• _PROBLEMS AND TASKS_
1 – In the flea market passage, at which Metro station did the visitors get off to reach the fair?
2 – Retype the flea market passage, starting with "Where the buildings" and going on through "articles of clothes.".

On a cold overcast Sunday morning, we decided to join locals at a weekend flea market in the northern part of the city. We went to the Udelnaya Fair, the best known in Russia and one of the largest in the world. To get there, our directions were to simply follow the crowd when we got off the Metro at Udelnaya Station.
The market begins with a series of dimly lit buildings sectioned off into stalls. The wares are mainly household linens, clothing and shoes, new and used. Why anyone would buy a bra from a stall puzzles me, but there were bras for sale. Then we came to buildings with stalls that opened to the outside. Here too, most of the wares were clothing – winter coats, sweat shirts and sweat pants, t-shirts, sweaters, trousers, socks and underwear, winter boots, and children’s snowsuits. Further into the market, we found stalls with stuff more interesting to us – old books, coins and currency, vinyl records, embellished glasses and cups, clocks, watches and figurines with Russian and Soviet symbols. We saw Russian army surplus, knives, coats, pants and boots. One stall had all sorts of army medical equipment, medic bags, vials, suture needles and bandages of all sorts. There were military food rations of various vintages. Are any of them still edible?
Another stall offered used flat-screen TVs. With the number of them simply thrown out at home, we had to wonder if any of them worked. We saw used toys, a few bicycles, dumb bells with round ends just like in cartoons, fishing gear.
Where the buildings ended, we found ourselves in an open space with sparse tall trees. Here we found the people who come to the market to sell just a handful of items which they display on blankets spread out on the muddy ground. One older lady had a two serving platters, a sweater and a coat that probably belonged to her daughter and a desk fan. Another had two or three decorative figurines, a rice cooker, some curtains and a few articles of clothes.

Pixel coordinate grounding data
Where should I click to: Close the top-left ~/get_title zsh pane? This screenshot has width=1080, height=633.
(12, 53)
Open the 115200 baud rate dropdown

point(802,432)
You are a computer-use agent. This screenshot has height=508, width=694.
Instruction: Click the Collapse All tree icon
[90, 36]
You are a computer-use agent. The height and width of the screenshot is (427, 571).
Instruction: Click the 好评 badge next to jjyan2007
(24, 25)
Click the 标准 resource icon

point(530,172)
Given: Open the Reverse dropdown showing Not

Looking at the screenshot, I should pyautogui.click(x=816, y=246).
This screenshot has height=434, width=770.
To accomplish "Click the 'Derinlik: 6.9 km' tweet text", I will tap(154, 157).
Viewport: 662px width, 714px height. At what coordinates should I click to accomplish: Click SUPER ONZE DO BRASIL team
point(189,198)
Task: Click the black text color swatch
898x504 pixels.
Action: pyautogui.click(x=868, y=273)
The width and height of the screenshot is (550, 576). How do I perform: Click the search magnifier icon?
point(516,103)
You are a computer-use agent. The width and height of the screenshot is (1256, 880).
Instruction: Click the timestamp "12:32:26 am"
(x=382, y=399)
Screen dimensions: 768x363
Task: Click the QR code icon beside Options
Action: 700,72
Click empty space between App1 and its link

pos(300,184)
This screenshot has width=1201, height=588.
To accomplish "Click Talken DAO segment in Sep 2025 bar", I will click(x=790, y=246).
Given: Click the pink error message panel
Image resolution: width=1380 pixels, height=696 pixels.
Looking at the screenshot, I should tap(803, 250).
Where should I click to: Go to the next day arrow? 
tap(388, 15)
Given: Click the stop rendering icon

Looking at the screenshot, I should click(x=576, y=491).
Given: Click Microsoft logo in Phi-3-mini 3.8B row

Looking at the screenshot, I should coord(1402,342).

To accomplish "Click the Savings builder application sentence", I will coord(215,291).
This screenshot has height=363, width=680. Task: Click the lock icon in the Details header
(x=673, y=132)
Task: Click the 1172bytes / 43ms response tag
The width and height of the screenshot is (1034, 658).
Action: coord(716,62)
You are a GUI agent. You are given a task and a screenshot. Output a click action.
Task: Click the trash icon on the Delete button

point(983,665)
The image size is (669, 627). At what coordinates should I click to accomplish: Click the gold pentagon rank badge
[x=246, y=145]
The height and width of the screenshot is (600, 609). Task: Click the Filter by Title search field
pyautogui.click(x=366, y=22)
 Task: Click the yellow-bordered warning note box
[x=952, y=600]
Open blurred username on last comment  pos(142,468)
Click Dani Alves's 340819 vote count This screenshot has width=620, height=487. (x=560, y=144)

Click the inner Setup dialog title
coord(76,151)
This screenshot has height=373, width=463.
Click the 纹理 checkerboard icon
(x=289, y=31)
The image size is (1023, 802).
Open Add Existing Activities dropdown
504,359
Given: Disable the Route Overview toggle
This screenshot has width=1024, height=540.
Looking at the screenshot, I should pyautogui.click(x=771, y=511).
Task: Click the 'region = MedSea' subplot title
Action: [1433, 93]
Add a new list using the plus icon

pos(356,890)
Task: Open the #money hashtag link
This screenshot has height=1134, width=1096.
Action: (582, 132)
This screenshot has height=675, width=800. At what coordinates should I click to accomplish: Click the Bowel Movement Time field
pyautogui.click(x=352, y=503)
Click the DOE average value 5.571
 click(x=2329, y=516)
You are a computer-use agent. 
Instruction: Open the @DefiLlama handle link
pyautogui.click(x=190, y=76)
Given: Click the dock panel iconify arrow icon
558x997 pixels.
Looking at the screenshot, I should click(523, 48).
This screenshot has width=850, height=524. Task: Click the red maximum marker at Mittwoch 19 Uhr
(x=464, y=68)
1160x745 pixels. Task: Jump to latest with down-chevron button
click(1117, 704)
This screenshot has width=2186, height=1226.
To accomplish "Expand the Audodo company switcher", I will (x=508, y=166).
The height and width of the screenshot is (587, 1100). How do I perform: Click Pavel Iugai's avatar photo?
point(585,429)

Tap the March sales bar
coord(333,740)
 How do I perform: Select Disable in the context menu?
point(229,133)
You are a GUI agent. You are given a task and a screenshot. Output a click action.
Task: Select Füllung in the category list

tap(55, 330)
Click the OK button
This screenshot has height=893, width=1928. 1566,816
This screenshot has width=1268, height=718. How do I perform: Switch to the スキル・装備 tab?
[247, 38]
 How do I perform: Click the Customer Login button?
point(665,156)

• _WRITTEN RESPONSES_
1 – Udelnaya Station

2 –
Where the buildings ended, we found ourselves in an open space with sparse tall trees. Here we found the people who come to the market to sell just a handful of items which they display on blankets spread out on the muddy ground. One older lady had a two serving platters, a sweater and a coat that probably belonged to her daughter and a desk fan. Another had two or three decorative figurines, a rice cooker, some curtains and a few articles of clothes.